Clinical implications

Recent studies have suggested that RV diastolic stiffness is important in the prognosis of precapillary PH. Rain et al. reported that increased RV diastolic stiffness was associated with disease severity, including SV, RA pressure, plasma BNP level, and 6-min walking distance, after controlling for pulmonary vascular resistance [2]. Following this study, Trip et al. showed that RV diastolic stiffness was more useful than RV contractility and RA pressure in predicting precapillary PH prognosis [4]. In a recent study, Nakaya et al. reported that increased RV diastolic stiffness was associated with cardiovascular events in patients with precapillary PH after adjusting for age [5]. The present study demonstrated that echocardiographically estimated RV diastolic stiffness was an independent determinant of prognostic risk factors for precapillary PH (Table 2). Therefore, the noninvasive parameter of RV diastolic stiffness, PRPGDAC/TAPMAC, might play an important role in risk stratification and as a prognostic marker for patients with precapillary PH in daily clinical practice. Further studies are needed to clarify whether the increase in RV diastolic stiffness is effectively dissociated from that in systolic stiffness and to elucidate the biology of diastolic dysfunction and its independent prognostic value in precapillary PH.

Limitations

This study has some limitations. First, cardiac catheterization, cardiac MRI, and echocardiography were not simultaneously performed: the median time difference between cardiac catheterization and MRI was 1 day (range, 1–5 days), between cardiac catheterization and echocardiography was 4 days (range, 1–5 days), and between MRI and echocardiography was 0 day (range, 0–3 days). Although we excluded patients with unstable hemodynamics and/or loading conditions between cardiac catheterization, MRI, and echocardiography, the possibility of hemodynamic changes could not be completely excluded.
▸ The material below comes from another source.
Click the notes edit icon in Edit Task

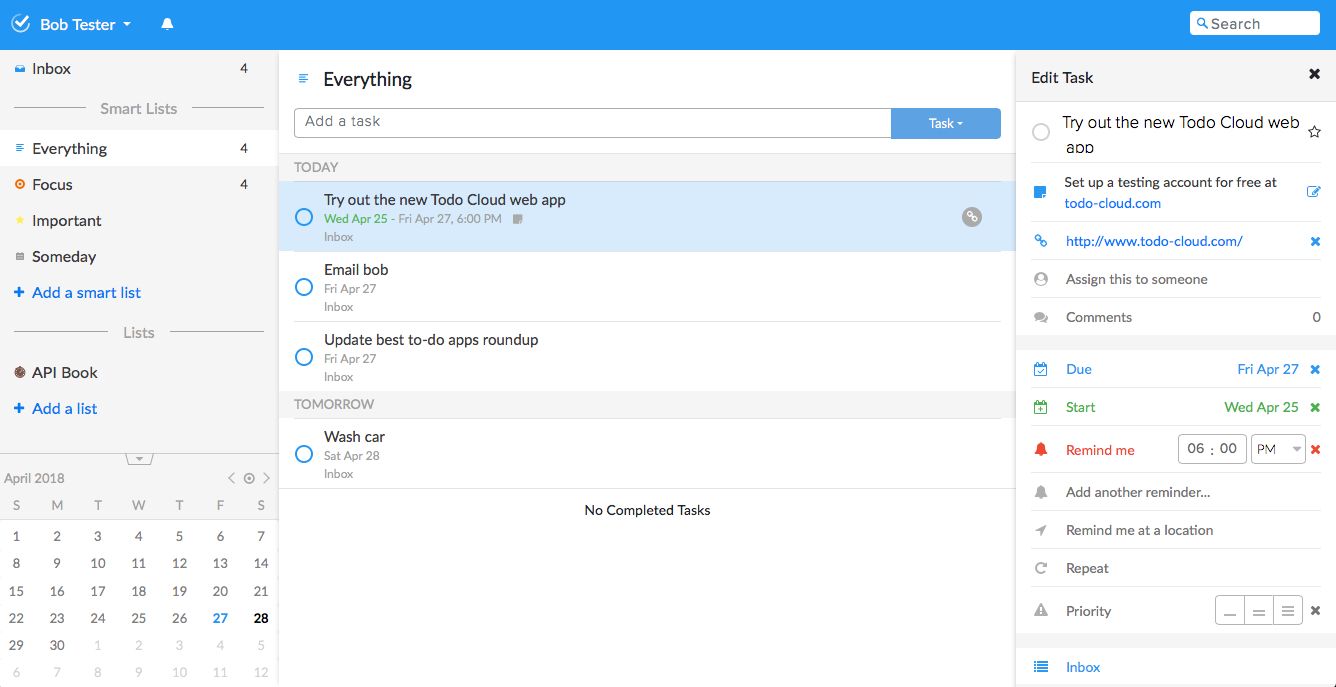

The Bland-Altman analysis in Fig. 2 showed that the accuracy of echocardiographic estimates of ΔRVPAC accuracy was not very robust, but this needs to be verified in a prospective simultaneous invasive echocardiographic study. Second, the relatively low feasibility (75% of the studied participants) indicated that our method requires some skill for the echocardiographer. Third, our method cannot be applied to patients lacking synchronized atrial activity due to arrhythmias, such as atrial fibrillation, atrial flutter, and complete atrioventricular block. In addition, the PRPGDAC may not correctly reflect the late-diastolic RV pressure increase in patients with severe PR because it impedes the estimation of the RV diastolic pressure curve from the PR velocity due to the huge, steep decline in the diastolic PA pressure. However, the present study did not include the patients with precapillary PH showing significant PR. Therefore, the impact of PR severity on the accuracy of our index remains unclear. Finally, future studies are expected to elucidate the additional prognostic value of PRPGDAC/TAPMAC over conventional echocardiographic parameters and its utility as a marker for assessing treatment efficacy.

Conclusion

In patients with precapillary PH, PRPGDAC/TAPMAC based on PR velocity waveform analysis can be useful for the noninvasive assessment of RV diastolic stiffness and discriminating RVEDP elevation associated with RV diastolic impairment. Furthermore, PRPGDAC/TAPMAC is associated with prognostic risk factors in precapillary PH.